"""
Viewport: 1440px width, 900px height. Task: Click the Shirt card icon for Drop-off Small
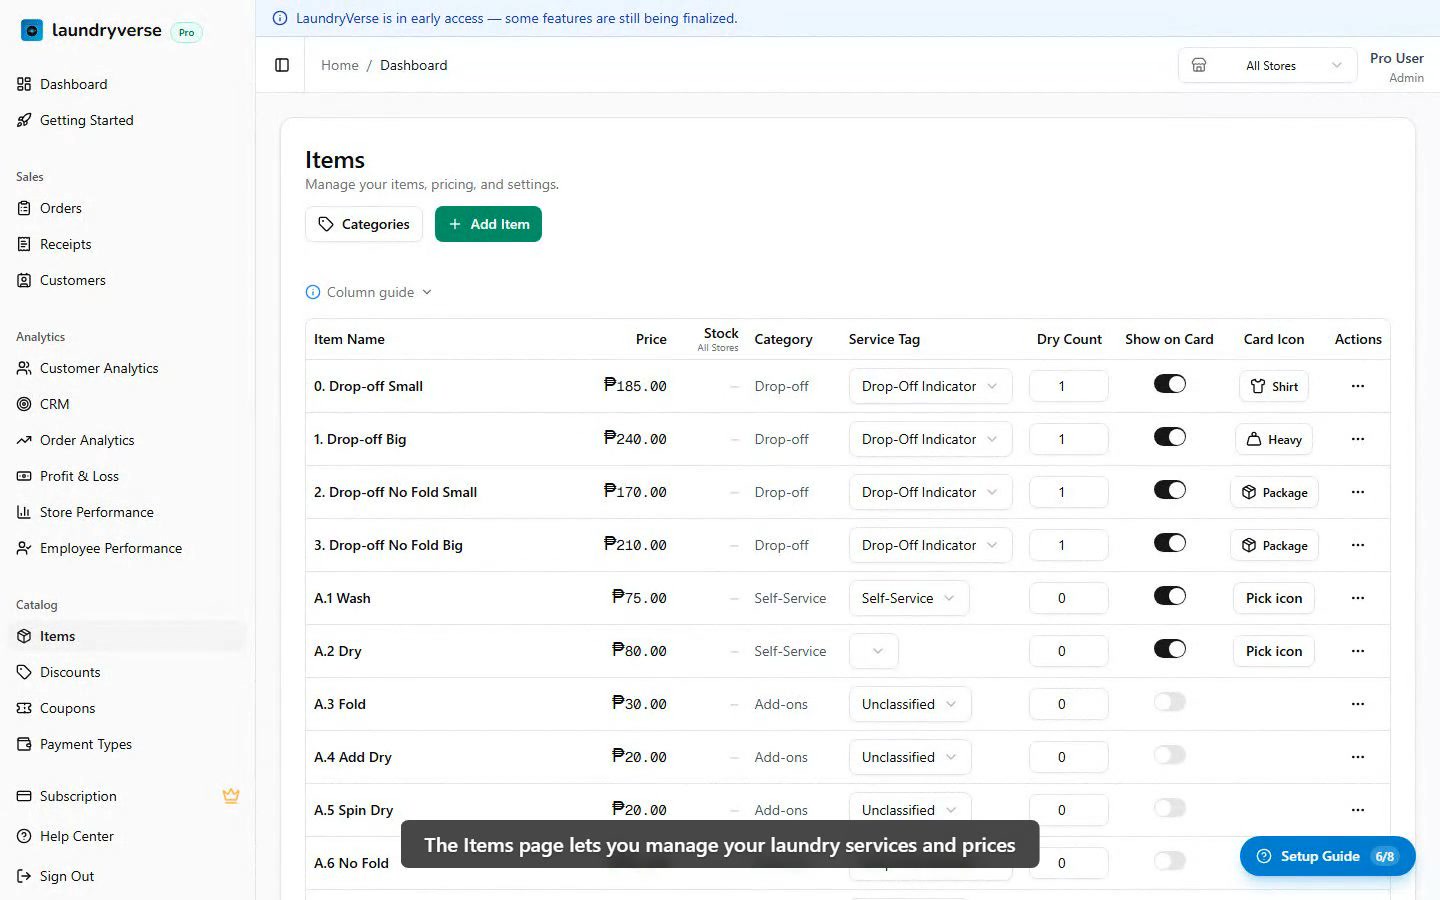(1273, 386)
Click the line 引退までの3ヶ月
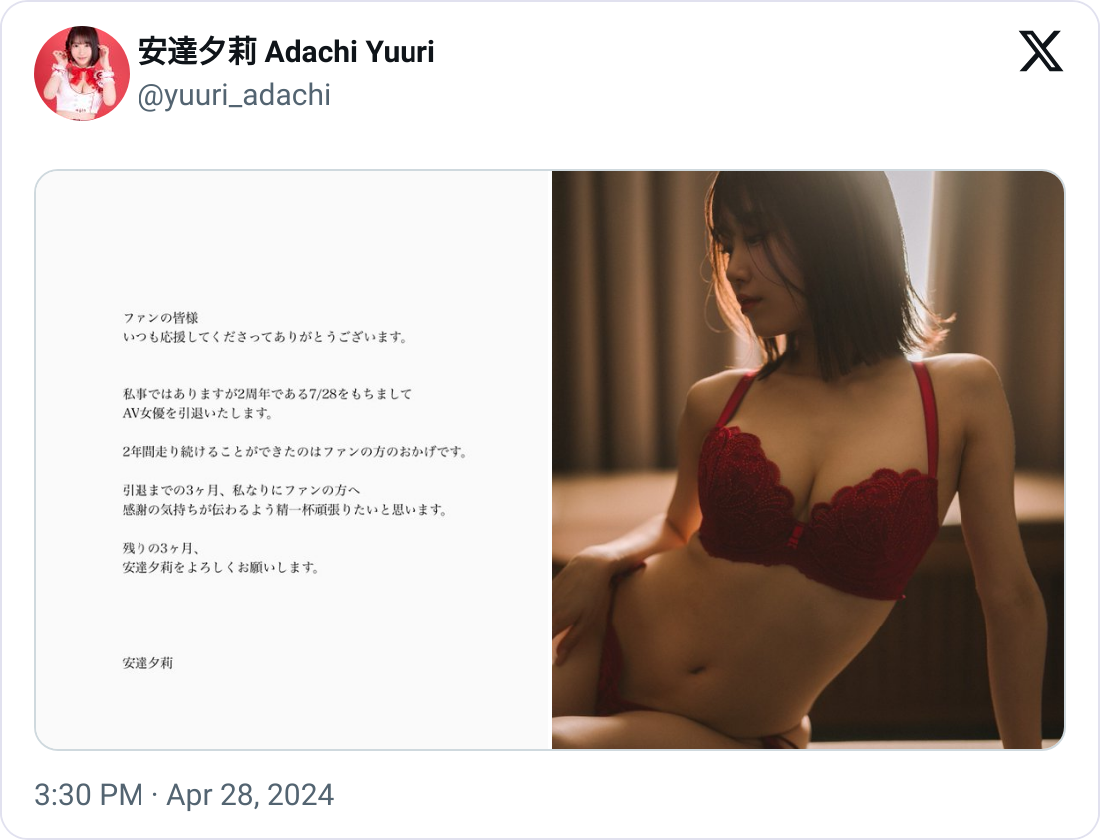The width and height of the screenshot is (1100, 840). (x=241, y=490)

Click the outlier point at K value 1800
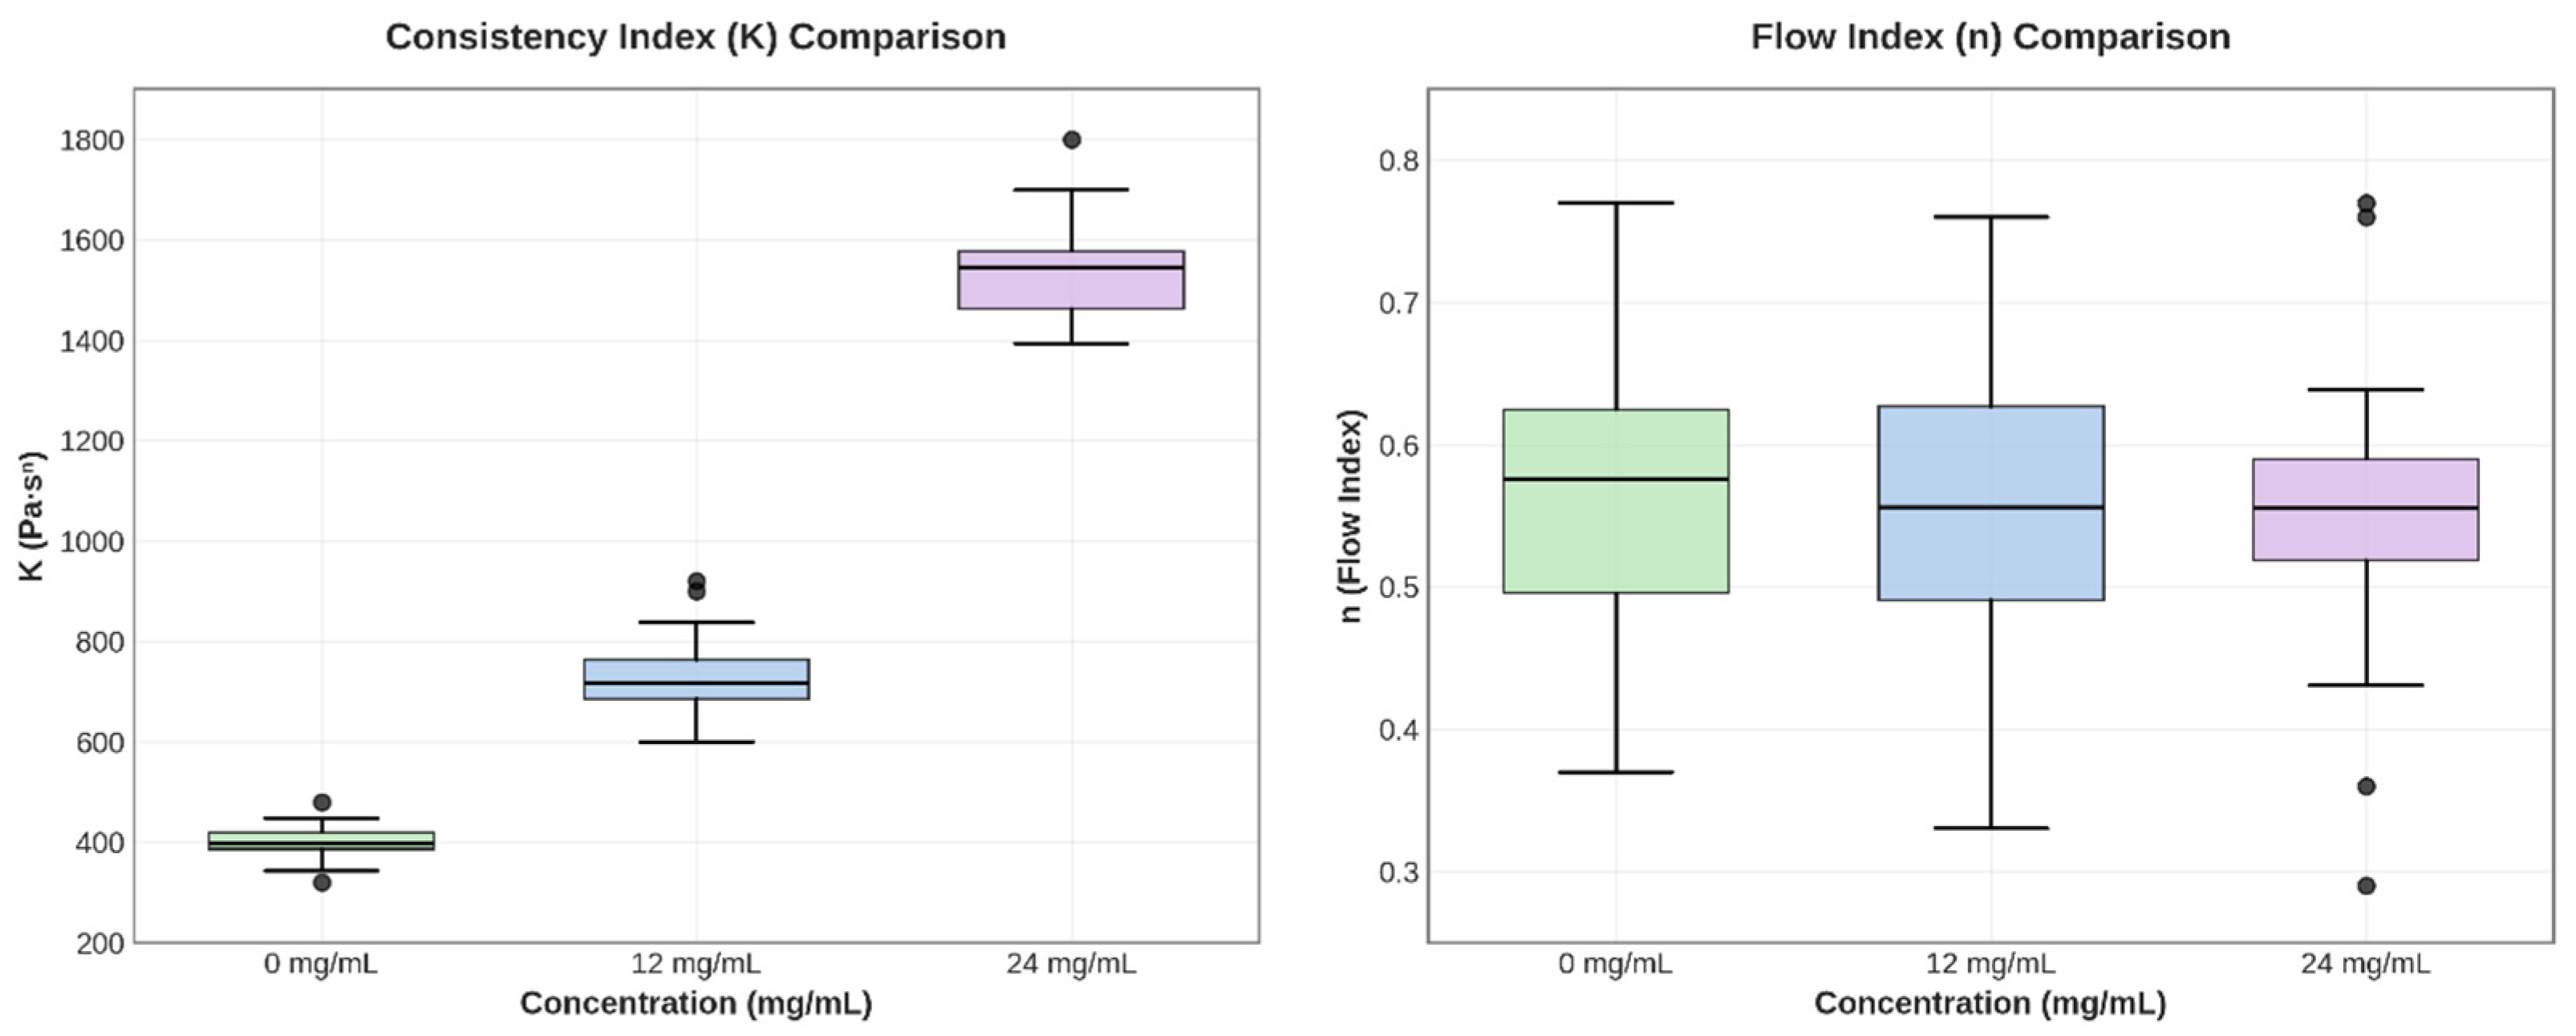tap(1071, 140)
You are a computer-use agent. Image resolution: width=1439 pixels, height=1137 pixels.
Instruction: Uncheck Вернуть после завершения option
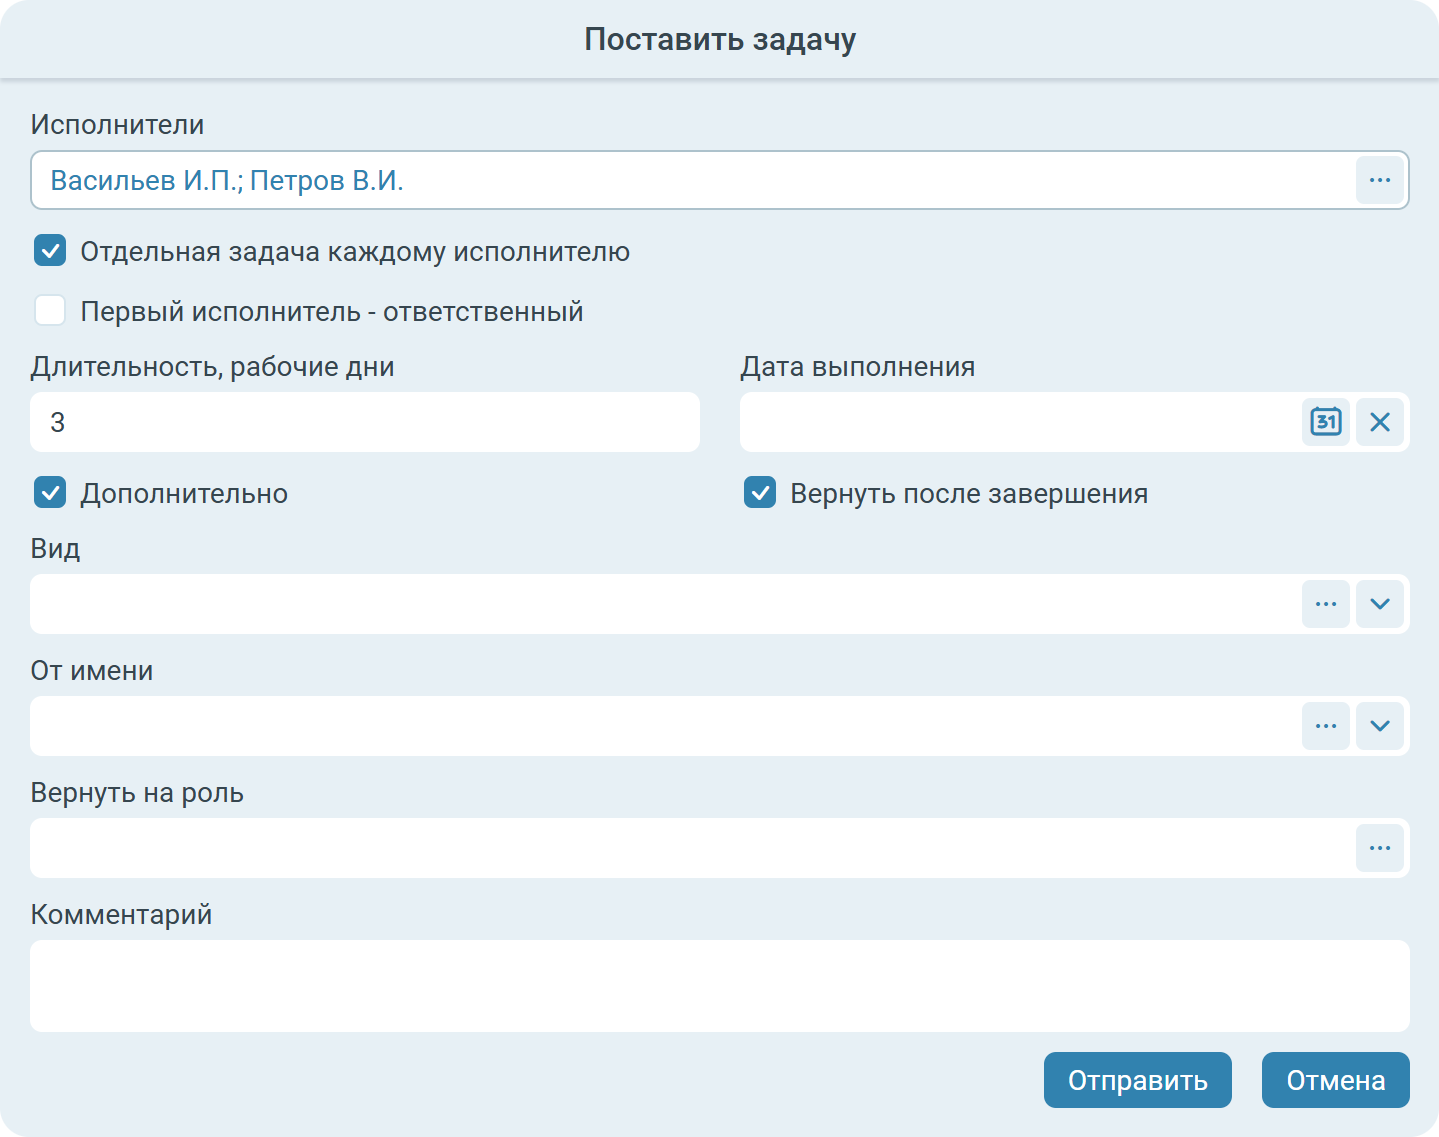760,493
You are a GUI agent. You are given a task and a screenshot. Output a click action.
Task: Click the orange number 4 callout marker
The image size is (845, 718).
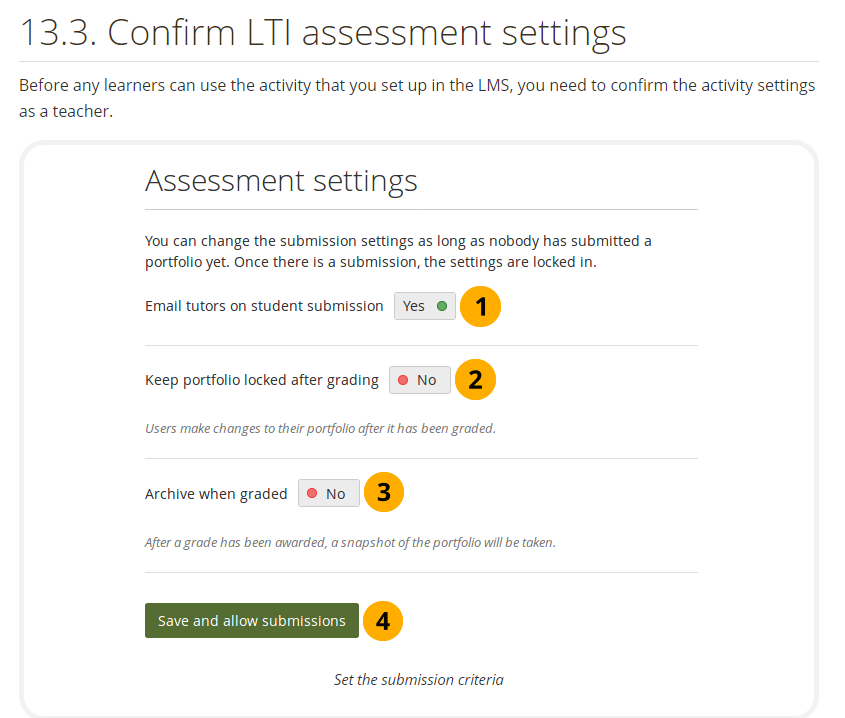[383, 621]
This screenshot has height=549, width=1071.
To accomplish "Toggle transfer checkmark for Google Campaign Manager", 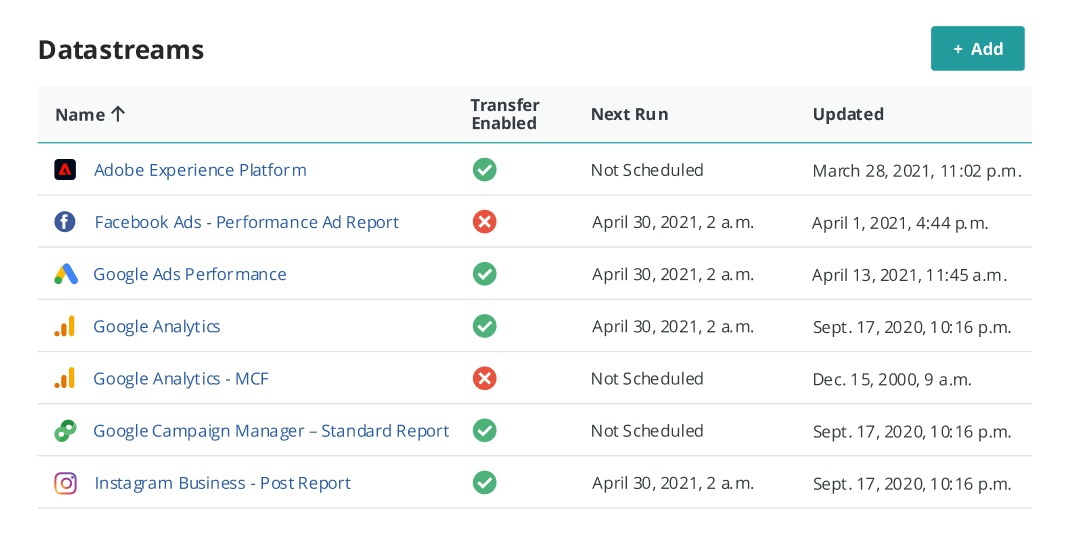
"""
• EXERCISE INSTRUCTIONS: Copy only the lines running from the one that holds "You are a computer-use" through the last line of the data, and include both of those lines. Do not copy any pictures.

• EXERCISE RESPONSE:
You are a computer-use agent. Image resolution: width=1439 pixels, height=1137 pixels.
Instruction: Uncheck Вернуть после завершения option
760,493
You are a GUI agent. You are given a task and a screenshot. Output a click action.
Task: Click the orange number 4 callout marker
The image size is (845, 718).
[383, 621]
This screenshot has height=549, width=1071.
To accomplish "Toggle transfer checkmark for Google Campaign Manager", 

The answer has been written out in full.